Commission member Glenn Gabbard, M.D., who is Calloway Distinguished Professor of Psychoanalysis and Education at the Menninger Clinic, cites the example of a woman with bipolar disorder being treated with lithium. On successive visits the woman reports "forgetting" to take her medication; following some probing, it is revealed that her mother had been on lithium and had committed suicide.
The woman could be encouraged to resume her medication, Gabbard explained, only in the context of a beneficial relationship with her psychiatrist utilizing insights into the psychological motivations of her resistance to treatment.
Ultimately, then, psychotherapists and physicians of all kinds must engage a variable in the healing process that may be all but impossible to quantify or assess for cost: the relationship between the doctor and the patient.

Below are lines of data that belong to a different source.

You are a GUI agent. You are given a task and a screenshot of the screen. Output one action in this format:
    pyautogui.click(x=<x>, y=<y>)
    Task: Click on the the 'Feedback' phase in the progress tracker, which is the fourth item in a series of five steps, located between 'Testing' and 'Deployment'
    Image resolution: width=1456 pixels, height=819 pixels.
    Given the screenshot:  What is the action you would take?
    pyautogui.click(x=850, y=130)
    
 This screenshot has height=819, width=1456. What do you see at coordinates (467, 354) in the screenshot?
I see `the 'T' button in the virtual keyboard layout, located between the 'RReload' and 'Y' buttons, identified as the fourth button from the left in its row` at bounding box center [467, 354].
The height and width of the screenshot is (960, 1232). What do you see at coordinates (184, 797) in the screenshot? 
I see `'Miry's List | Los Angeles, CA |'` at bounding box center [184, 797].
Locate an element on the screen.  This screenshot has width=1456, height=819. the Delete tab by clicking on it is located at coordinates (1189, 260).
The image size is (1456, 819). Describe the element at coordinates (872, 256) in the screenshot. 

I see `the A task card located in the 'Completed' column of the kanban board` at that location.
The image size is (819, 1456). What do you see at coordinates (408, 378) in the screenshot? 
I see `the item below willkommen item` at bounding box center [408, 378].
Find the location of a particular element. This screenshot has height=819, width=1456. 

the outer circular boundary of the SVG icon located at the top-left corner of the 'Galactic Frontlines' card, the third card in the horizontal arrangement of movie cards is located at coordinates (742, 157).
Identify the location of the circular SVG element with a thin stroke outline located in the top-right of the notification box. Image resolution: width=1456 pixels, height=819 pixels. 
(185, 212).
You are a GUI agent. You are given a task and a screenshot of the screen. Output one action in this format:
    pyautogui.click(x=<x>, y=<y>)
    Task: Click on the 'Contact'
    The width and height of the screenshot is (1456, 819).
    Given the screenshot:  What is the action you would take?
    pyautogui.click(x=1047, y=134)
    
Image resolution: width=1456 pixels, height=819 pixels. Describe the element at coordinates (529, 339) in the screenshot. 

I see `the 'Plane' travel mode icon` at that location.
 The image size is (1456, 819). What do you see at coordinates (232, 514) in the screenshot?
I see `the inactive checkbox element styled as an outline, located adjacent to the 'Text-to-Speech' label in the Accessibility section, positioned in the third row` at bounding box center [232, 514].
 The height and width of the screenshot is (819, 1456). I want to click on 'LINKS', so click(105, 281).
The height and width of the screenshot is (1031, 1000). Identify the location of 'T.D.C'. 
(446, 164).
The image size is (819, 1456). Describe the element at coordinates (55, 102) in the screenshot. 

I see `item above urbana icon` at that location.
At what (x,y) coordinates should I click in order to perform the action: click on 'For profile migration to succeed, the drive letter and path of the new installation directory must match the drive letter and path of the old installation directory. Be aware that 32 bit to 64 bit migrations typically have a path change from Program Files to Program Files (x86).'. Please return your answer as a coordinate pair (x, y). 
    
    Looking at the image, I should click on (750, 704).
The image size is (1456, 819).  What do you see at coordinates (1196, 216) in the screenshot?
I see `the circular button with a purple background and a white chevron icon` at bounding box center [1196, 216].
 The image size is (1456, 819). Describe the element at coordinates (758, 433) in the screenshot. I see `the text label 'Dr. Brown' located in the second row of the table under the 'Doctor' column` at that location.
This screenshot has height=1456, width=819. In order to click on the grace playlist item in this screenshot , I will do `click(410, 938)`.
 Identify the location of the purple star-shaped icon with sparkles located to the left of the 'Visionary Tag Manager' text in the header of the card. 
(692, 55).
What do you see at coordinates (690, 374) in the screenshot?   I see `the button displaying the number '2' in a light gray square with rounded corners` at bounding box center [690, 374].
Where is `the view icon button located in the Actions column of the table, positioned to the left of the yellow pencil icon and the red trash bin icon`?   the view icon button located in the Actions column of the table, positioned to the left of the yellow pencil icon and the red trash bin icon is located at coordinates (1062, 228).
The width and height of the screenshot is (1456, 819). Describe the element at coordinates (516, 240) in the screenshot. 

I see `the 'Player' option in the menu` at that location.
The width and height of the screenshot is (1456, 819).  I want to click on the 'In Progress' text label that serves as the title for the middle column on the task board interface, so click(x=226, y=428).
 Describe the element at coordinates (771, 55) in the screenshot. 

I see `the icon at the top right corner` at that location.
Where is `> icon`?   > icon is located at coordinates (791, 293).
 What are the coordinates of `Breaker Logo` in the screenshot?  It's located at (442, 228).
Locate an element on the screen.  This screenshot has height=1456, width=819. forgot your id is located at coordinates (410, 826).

Protection of this variable in an environment that increasingly seeks quantification and cost-assessment is the steep challenge of the Commission on Psychotherapy and the source of the commission's relevance beyond the confines of psychiatry.
In a debate at APA's 1996 annual meeting in New York, Clemens spoke about this irreducible factor in the science of healing: "The basic event in the health care transaction still has to be the interaction between the doctor and the patient. As such it is an unalterably human event, in which reimbursement can be only a remotely secondary factor. It is as qualitatively different from the life of business and money as is what a teacher does, or a priest, or a mother or father."